-- Tâches demandées --
a: Résumez en deux phrases le texte sur l'usage d'Internet dans les monastères.
b: Rédigez la suite du texte sur l'usage d'Internet dans les monastères, en reprenant après sa dernière phrase.

Pour introduire cette première partie, je livre la synthèse d’un échange lors d’une session avec les formateurs d’une dizaine de monastères cisterciens et bénédictins. J’avais posé la question de savoir comment chaque communauté se positionnait en théorie et dans la pratique par rapport à Internet.

Un premier constat : la disparité

Il faut d’abord constater une disparité à un double niveau : entre monastères, et dans les communautés elles-mêmes.

Un bon nombre de communautés, du moins dans le paysage français, même si le besoin en est reconnu, ne se sentent pas à l’aise avec ce genre d’outil. Certaines communautés ont une utilisation minimaliste essentiellement liée à des fonctions de gestion dans le monastère, et certaines communautés en nombre plus restreint ont développé un réseau informatique. En règle générale les communautés masculines semblent avoir des implantations informatiques plus développées que les communautés féminines. Selon l’enquête de l’automne 2007, « Monastères et problèmes économiques », peu de monastères ont un site de présentation de leur communauté. Sur 229 membres de Monastic, 65 % n’ont pas de site (149 communautés), 35 % en dispose (80 communautés) ; sur les 80 communautés ayant un site de présentation, on compte 65 % de moines et 26 % de moniales. Et 5 % des communautés ont un site de vente en ligne (10 communautés de moines et 2 communautés de moniales) [1].

-- Données affichées --
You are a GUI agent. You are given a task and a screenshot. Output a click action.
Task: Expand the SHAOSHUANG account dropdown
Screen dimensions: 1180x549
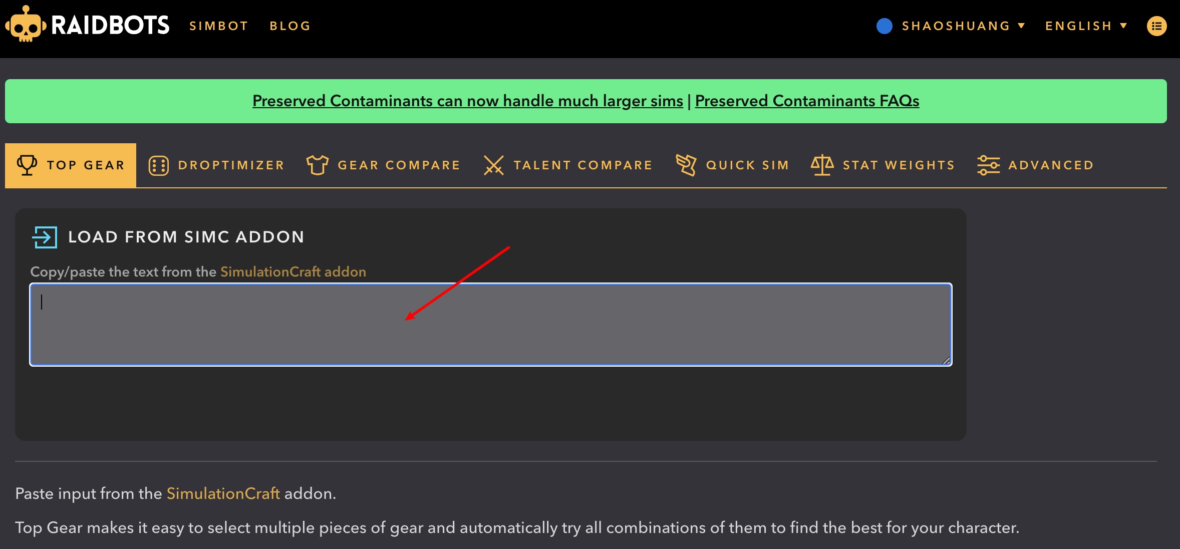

-- Réponses ci-dessous --
a: Interrogés lors d'une session sur la position de leur communauté face à Internet, les formateurs d'une dizaine de monastères cisterciens et bénédictins font d'abord apparaître une disparité, à la fois entre monastères et au sein des communautés elles-mêmes. Beaucoup de communautés, du moins en France, restent mal à l'aise avec cet outil, les communautés masculines semblent mieux équipées que les féminines, et d'après l'enquête de l'automne 2007, 65 % des 229 membres de Monastic n'ont pas de site de présentation.

b:
Elle recouvre la disparité de générations et de culture, la disparité de formation à cette technologie et la disparité d’utilisation. Dans nombre de communautés, l’accès aux postes connectés est lié à la fonction, d’où une disparité par rapport à d’autres membres de la communauté car l’usage personnel se glisse vite dans celui de la fonction.

La question est alors de savoir comment intégrer ces disparités et comment certaines peuvent être résolues. D’aucuns pensent qu’il faut les accepter ainsi, cela faisant partir intégrante du fonctionnement d’une communauté monastique. D’autres investissent dans une formation technique pour permettre à un maximum de frères ou sœurs d’acquérir certaines connaissances et une certaine compétence. Des communautés font le choix d’un poste connecté accessible aux besoins des frères ou sœurs dans une salle commune, en essayant d’instituer des règles. D’autres instaurent une commission informatique de réflexion éthique et pratique.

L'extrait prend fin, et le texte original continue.